**DIRECTIONS**
Reproduce the lines of the records word for word, starting at the line containing "Given: Click the list icon with badge 3" and ending at the line containing "This screenshot has width=1915, height=816.", with both of those lines included.

**GIVEN ENTRIES**
____
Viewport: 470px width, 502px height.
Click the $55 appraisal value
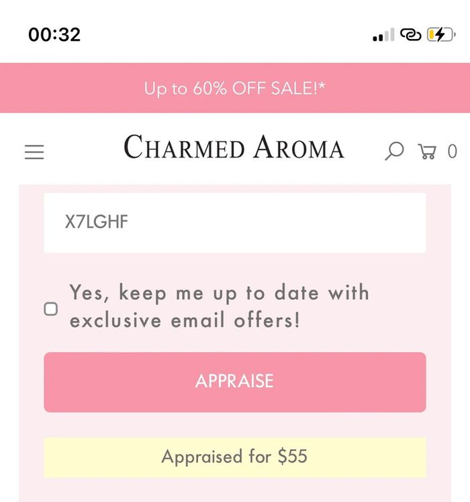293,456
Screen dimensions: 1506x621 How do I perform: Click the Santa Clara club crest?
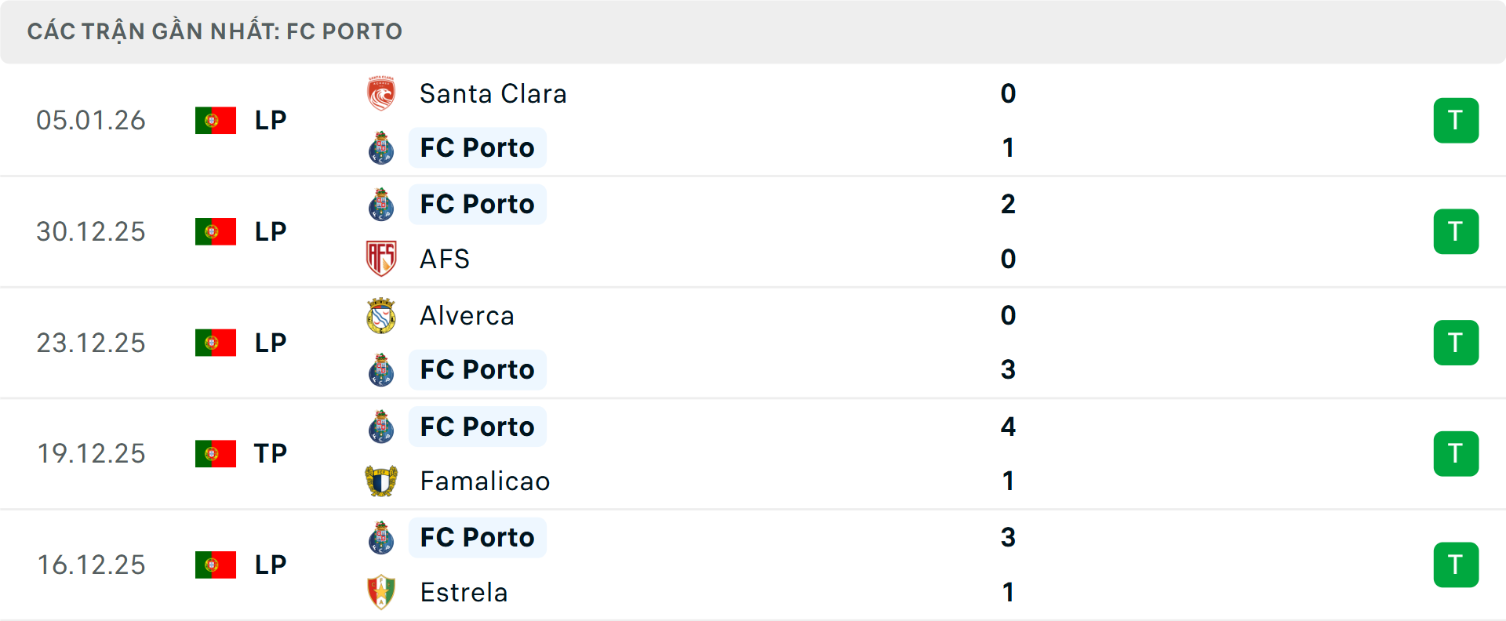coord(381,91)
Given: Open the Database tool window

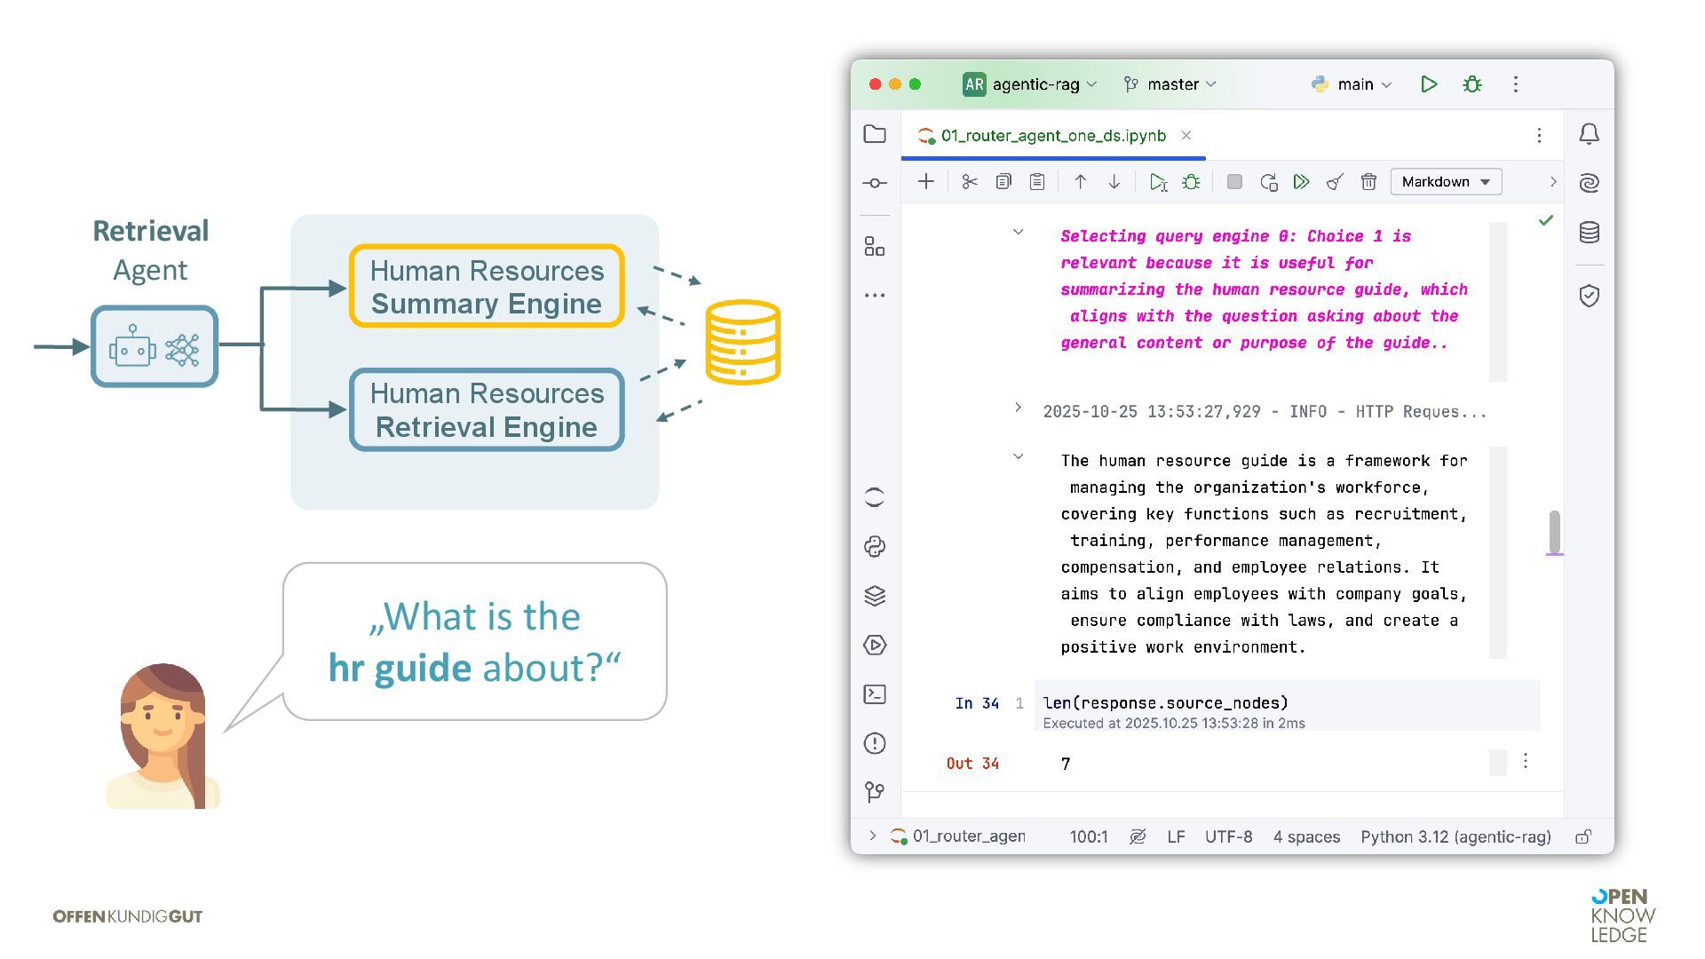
____
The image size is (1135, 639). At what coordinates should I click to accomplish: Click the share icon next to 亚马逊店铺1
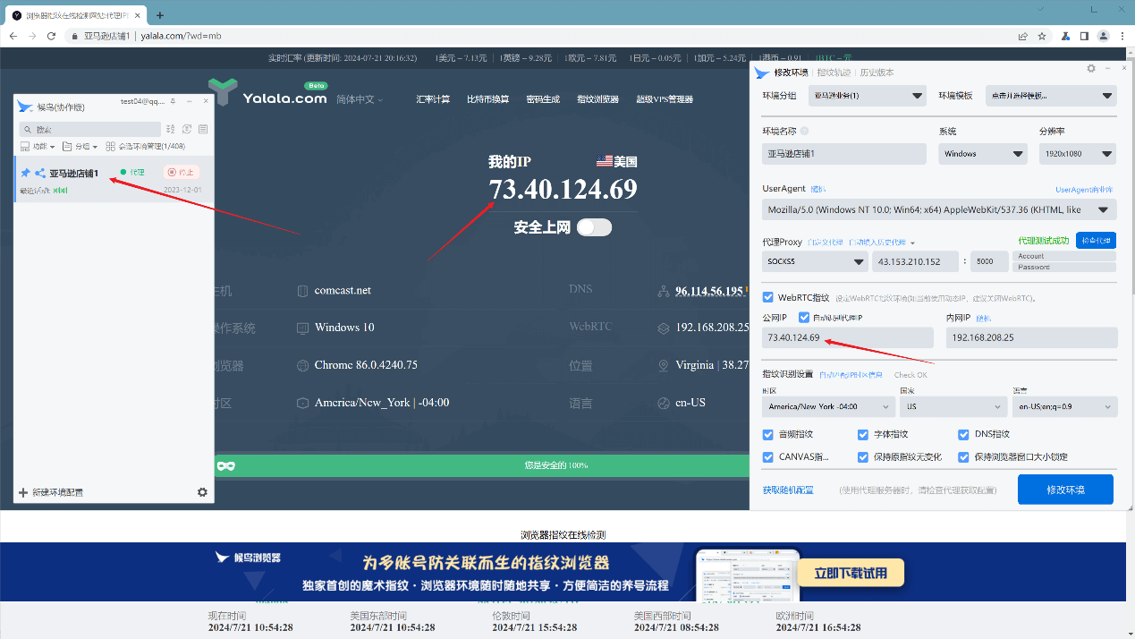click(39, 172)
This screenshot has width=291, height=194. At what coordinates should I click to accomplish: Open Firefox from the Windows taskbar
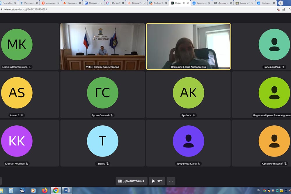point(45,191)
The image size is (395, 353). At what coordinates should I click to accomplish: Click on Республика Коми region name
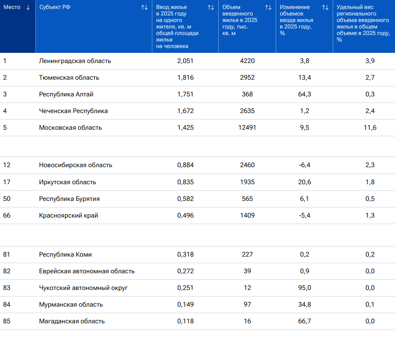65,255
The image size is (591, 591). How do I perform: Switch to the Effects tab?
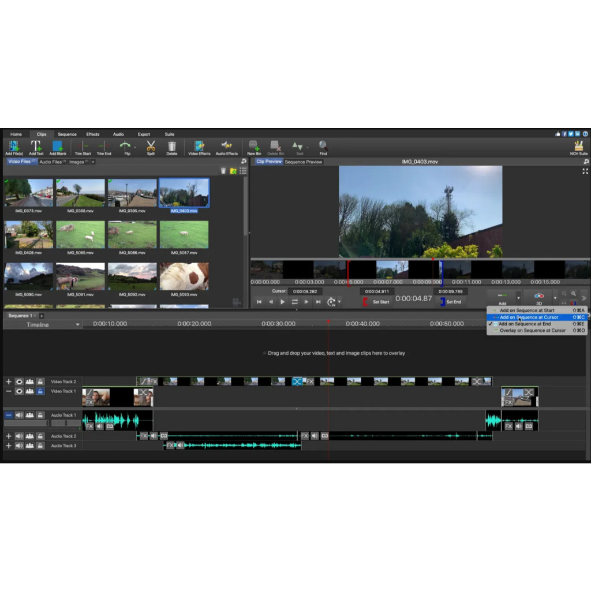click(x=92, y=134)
____
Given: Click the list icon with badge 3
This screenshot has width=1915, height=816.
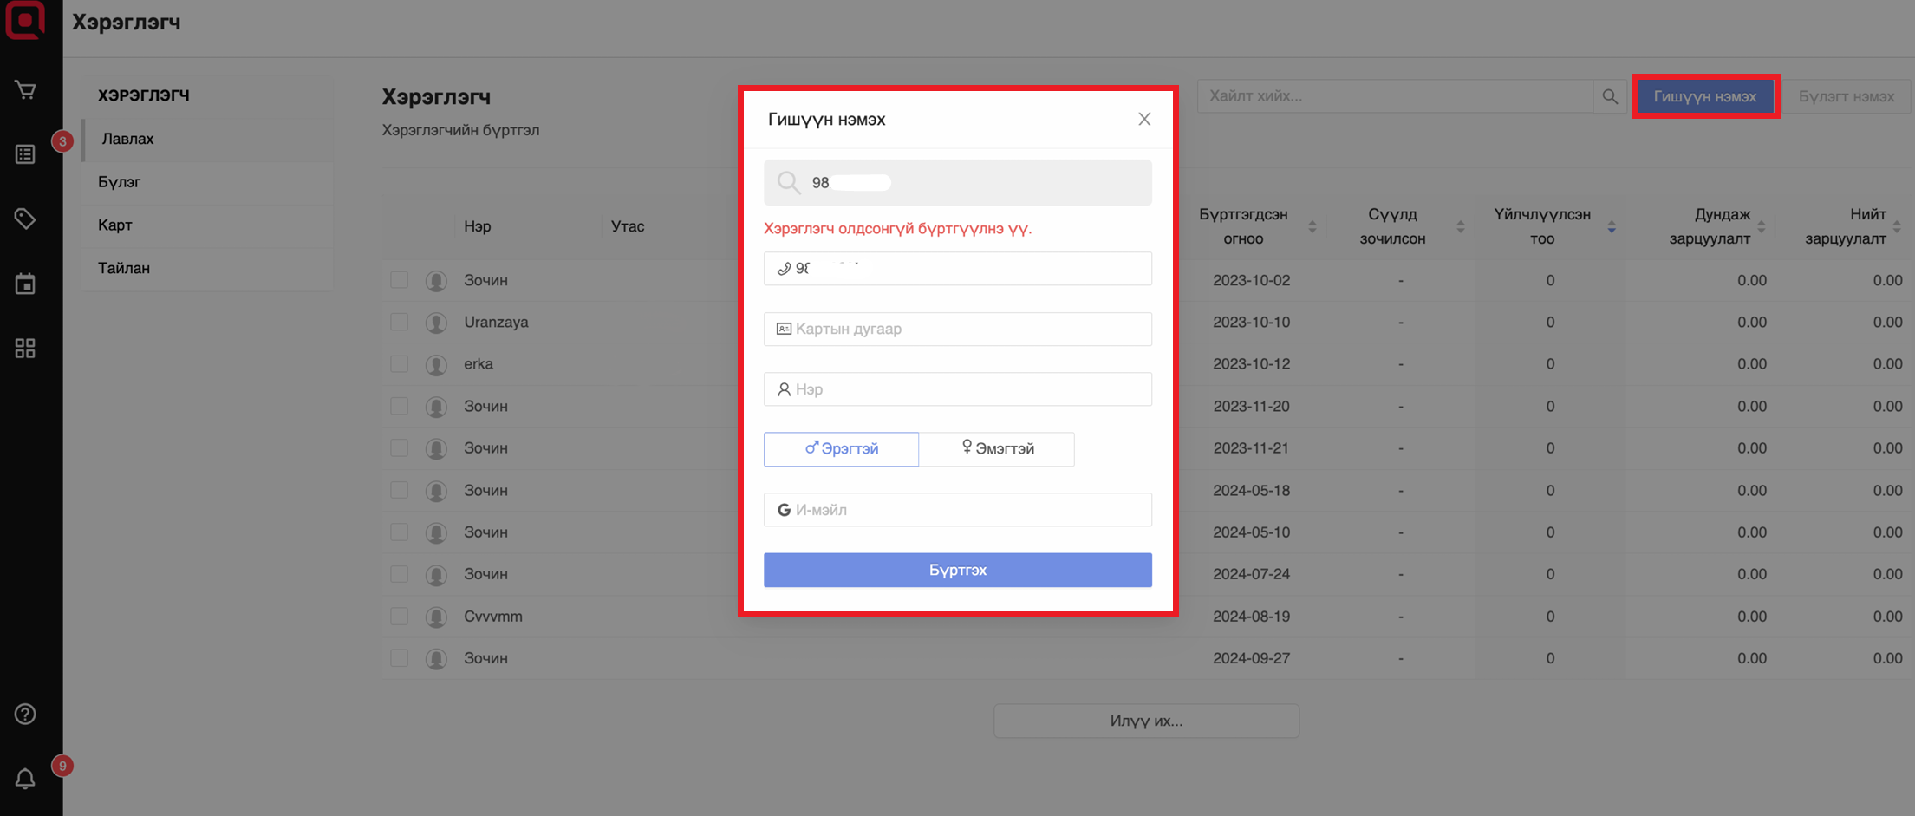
____
**RESPONSE**
Given: Click the list icon with badge 3
This screenshot has width=1915, height=816.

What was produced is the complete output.